La Perspective. Que la Perſpective ſoit réguliére, & non d’une ſimple pratique peu éxacte.

Le Coloris. III. Partie. Que dans le Coloris, qui comprend deux choſes, la Couleur locale, & le Clair-obſcur ; le Peintre ait grand ſoin de s’inſtruire de l’une & de l’autre : c’eſt ce qui le diſtingue des artiſans qui ont de commun avec luy les meſures & les proportions ; & c’eſt encore ce qui le rend le plus véritable & le plus parfait imitateur de la Nature.

La Couleur locale. La Couleur locale n’eſt autre choſe que celle qui eſt naturelle à chaque objet en quelque lieu qu’il ſe trouve, laquelle le diſtingue des autres, & qui en marque parfaitement le caractere.

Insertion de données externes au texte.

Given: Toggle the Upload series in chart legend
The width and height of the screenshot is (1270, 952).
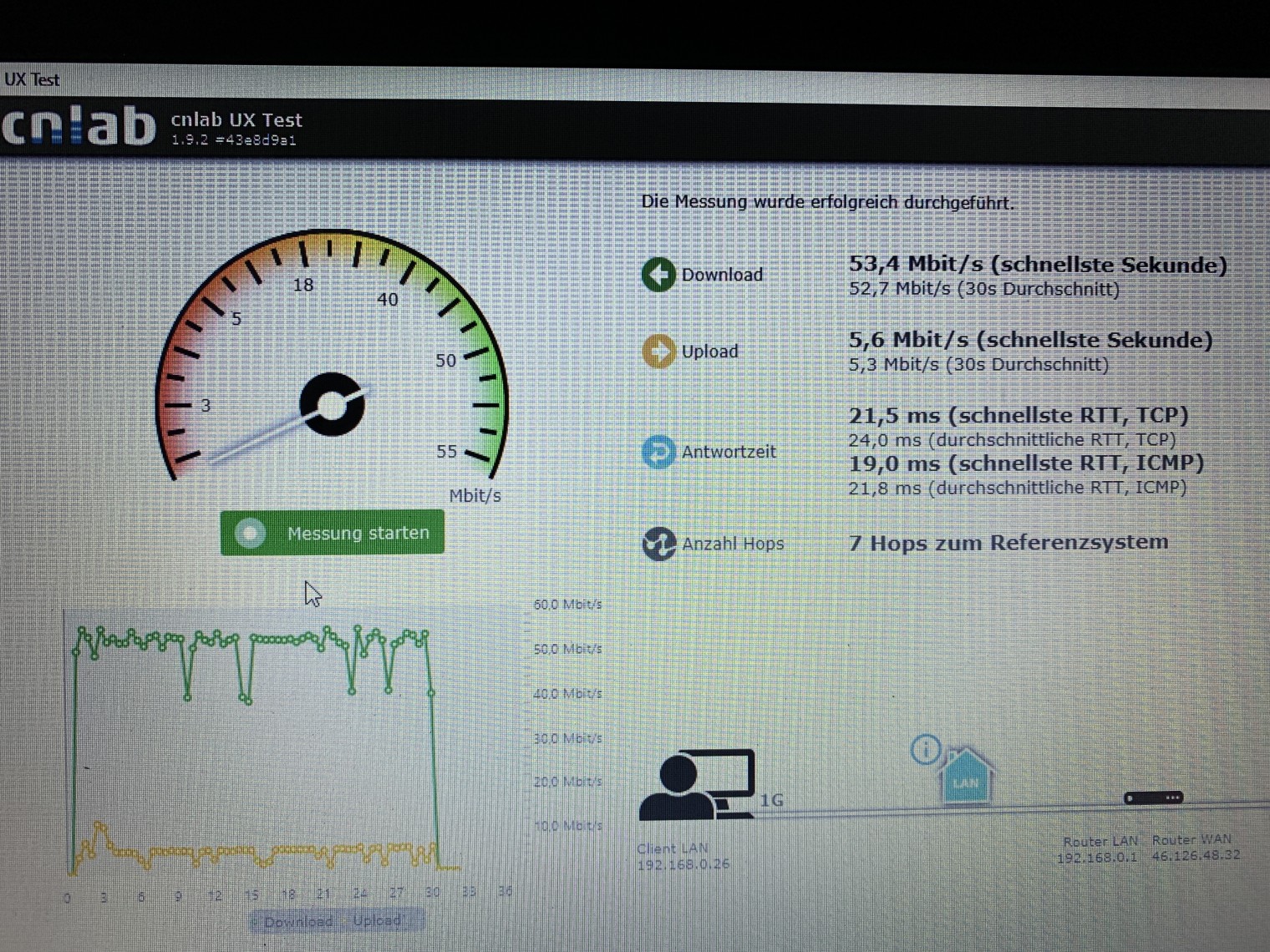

Le Clair-obscur. Et le Clair-obſcur eſt l’art de diſtribuer avantageuſement les lumieres & les ombres, tant ſur les objets particuliers, que dans le général du Tableau : ſur les objets particuliers, pour leur donner le relief & la rondeur convenable : & dans le général du Tableau, pour y faire voir les objets avec plaiſir, en donnant occaſion à la vue de ſe repoſer d'eſpace en eſpace, par une diſtribution ingénieuſe de grans clairs, & de grandes ombres, leſquels ſe prêtent un mutuel ſecours par leur oppoſition ; en ſorte que les grands clairs font des repos pour les grandes ombres ; comme les grandes ombres ſeront des repos pour les grands clairs. Mais quoique le Clair-obſcur comprenne, comme nous avons dit, la ſience de bien placer tous les clairs & toutes les ombres, néanmoins il s'entend plus particuliérement des grandes ombres & des grandes lumiéres. Leur diſtribution en ce dernier ſens, ſe peut faire de quatre façons. Prémiérement par les ombres naturelles des corps. 2. Par les groupes : c'eſt-à-dire en diſpoſant les objets d'une maniére que les lumiéres ſe trouvent liées enſemble, & les ombres pareillement enſemble, comme on le voit groſſiérement dans une grape de raiſin, dont les grains du côté de la lumiére font une maſſe de clair, & les grains du côté oppoſé font une maſſe d’ombre, & que le tout ne forme qu’un groupe & comme un ſeul objet ; en ſorte neanmoins qu’en cet artifice il ne paroiſſe aucune affectation : mais que les objets ſe trouvent ainſi ſituez naturellement & comme par hazard. 3. Par les accidens d’une lumiere ſuppoſée. Et 4. enfin par la nature & le corps des couleurs que le Peintre peut donner aux objets ſans en alterer le caractére. Cette partie de la Peinture eſt le plus grand moyen dont le Peintre ſe puiſſe prévaloir pour donner de la force à ſes ouvrages, & pour rendre ſes objets ſenſibles tant en general qu’en particulier.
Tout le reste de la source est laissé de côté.